*DIRECTIONS FOR THIS TASK:*
Output range, inclusive: from the line containing "The height and width of the screenshot is (598, 899)." to the line containing "Given: Untick the 10915now1.com checkbox". Restate those lines from the data below word for word and only those.

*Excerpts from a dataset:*
● ● ●
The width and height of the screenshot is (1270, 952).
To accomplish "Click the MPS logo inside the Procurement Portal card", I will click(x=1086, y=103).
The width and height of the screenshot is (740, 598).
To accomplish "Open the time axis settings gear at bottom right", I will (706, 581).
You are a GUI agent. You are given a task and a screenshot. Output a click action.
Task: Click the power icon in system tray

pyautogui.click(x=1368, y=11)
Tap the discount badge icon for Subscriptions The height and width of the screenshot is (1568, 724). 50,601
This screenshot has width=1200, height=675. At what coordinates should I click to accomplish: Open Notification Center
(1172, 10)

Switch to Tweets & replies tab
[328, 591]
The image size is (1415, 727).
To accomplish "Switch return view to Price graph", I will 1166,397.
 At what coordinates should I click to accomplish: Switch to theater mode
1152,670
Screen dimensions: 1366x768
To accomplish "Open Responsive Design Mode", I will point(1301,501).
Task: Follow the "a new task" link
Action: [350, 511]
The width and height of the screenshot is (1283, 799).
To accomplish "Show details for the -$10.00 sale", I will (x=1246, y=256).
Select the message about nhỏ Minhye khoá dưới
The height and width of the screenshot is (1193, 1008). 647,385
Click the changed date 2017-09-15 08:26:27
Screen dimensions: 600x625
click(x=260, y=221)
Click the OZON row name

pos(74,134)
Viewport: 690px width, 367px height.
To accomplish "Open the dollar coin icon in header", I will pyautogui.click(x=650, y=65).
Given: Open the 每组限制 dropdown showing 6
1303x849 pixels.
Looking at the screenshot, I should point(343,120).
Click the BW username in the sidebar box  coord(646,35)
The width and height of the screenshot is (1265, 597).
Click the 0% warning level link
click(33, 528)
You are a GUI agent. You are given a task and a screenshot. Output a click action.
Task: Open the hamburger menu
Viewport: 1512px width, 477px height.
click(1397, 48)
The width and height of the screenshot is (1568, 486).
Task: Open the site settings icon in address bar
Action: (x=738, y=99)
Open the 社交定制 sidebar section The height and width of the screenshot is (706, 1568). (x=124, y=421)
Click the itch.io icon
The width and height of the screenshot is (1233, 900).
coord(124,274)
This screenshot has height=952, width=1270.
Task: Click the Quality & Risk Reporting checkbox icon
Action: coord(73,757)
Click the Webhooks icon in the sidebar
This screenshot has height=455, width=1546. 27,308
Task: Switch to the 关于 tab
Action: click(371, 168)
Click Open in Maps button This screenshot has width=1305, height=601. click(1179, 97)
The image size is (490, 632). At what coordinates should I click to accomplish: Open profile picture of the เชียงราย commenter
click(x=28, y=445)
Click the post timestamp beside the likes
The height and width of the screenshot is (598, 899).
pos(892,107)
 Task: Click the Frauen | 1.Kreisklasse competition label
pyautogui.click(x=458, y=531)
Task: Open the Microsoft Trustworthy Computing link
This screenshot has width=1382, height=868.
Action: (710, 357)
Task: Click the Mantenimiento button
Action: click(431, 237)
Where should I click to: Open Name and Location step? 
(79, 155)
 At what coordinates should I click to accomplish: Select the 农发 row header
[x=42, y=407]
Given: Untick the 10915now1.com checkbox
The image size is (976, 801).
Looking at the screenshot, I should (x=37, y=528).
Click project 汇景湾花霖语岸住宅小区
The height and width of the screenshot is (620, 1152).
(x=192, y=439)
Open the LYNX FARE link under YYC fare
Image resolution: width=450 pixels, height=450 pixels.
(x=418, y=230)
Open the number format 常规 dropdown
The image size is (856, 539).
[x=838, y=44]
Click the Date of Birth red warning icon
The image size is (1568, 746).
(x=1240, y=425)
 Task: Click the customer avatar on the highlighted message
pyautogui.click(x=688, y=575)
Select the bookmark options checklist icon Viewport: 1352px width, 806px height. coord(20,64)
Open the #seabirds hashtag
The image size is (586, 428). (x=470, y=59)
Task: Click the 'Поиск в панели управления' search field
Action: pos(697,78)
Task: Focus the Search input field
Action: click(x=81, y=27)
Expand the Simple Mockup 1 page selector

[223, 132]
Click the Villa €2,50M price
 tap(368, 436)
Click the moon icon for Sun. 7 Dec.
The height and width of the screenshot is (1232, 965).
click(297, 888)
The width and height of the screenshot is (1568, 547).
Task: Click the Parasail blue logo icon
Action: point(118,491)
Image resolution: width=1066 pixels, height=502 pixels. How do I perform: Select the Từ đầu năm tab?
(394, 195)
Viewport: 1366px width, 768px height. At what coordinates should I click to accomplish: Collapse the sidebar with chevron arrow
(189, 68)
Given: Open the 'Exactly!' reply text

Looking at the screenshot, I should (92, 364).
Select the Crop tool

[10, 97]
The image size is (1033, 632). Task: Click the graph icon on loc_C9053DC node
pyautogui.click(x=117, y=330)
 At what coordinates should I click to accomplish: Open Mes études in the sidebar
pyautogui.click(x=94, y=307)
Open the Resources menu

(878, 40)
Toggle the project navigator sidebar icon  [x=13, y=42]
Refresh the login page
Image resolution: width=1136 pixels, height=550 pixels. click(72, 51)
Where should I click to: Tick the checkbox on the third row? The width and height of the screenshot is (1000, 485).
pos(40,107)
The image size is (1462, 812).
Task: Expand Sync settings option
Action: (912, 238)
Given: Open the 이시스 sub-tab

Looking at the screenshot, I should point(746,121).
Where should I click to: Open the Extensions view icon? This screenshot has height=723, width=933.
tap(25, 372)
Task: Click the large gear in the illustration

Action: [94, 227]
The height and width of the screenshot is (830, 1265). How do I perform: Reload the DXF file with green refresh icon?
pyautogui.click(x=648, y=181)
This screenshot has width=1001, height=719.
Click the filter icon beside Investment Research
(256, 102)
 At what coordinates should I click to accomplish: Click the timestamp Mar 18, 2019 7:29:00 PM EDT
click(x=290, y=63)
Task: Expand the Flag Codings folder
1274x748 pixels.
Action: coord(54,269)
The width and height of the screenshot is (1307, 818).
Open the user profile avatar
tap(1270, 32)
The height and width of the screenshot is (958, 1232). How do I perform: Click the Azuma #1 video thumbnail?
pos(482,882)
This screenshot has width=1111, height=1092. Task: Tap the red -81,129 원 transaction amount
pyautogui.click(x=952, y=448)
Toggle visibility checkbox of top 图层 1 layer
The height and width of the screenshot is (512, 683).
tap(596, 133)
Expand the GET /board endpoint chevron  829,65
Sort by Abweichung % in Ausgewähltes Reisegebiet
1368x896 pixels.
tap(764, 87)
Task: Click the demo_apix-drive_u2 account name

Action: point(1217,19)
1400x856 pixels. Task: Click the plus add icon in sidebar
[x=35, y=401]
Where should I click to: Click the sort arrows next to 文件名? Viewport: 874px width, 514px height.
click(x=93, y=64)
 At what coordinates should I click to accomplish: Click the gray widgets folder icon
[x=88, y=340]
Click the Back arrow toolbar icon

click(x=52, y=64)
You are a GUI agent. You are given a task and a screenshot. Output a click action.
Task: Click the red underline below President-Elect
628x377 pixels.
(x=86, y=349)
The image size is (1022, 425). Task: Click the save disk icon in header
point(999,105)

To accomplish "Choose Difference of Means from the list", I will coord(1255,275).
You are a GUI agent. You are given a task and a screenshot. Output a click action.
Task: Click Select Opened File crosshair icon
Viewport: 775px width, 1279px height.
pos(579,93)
● ● ●
*TASK RESPONSE:*
The height and width of the screenshot is (598, 899).
pos(892,107)
 Task: Click the Frauen | 1.Kreisklasse competition label
pyautogui.click(x=458, y=531)
Task: Open the Microsoft Trustworthy Computing link
This screenshot has width=1382, height=868.
Action: (710, 357)
Task: Click the Mantenimiento button
Action: click(431, 237)
Where should I click to: Open Name and Location step? 
(79, 155)
 At what coordinates should I click to accomplish: Select the 农发 row header
[x=42, y=407]
Given: Untick the 10915now1.com checkbox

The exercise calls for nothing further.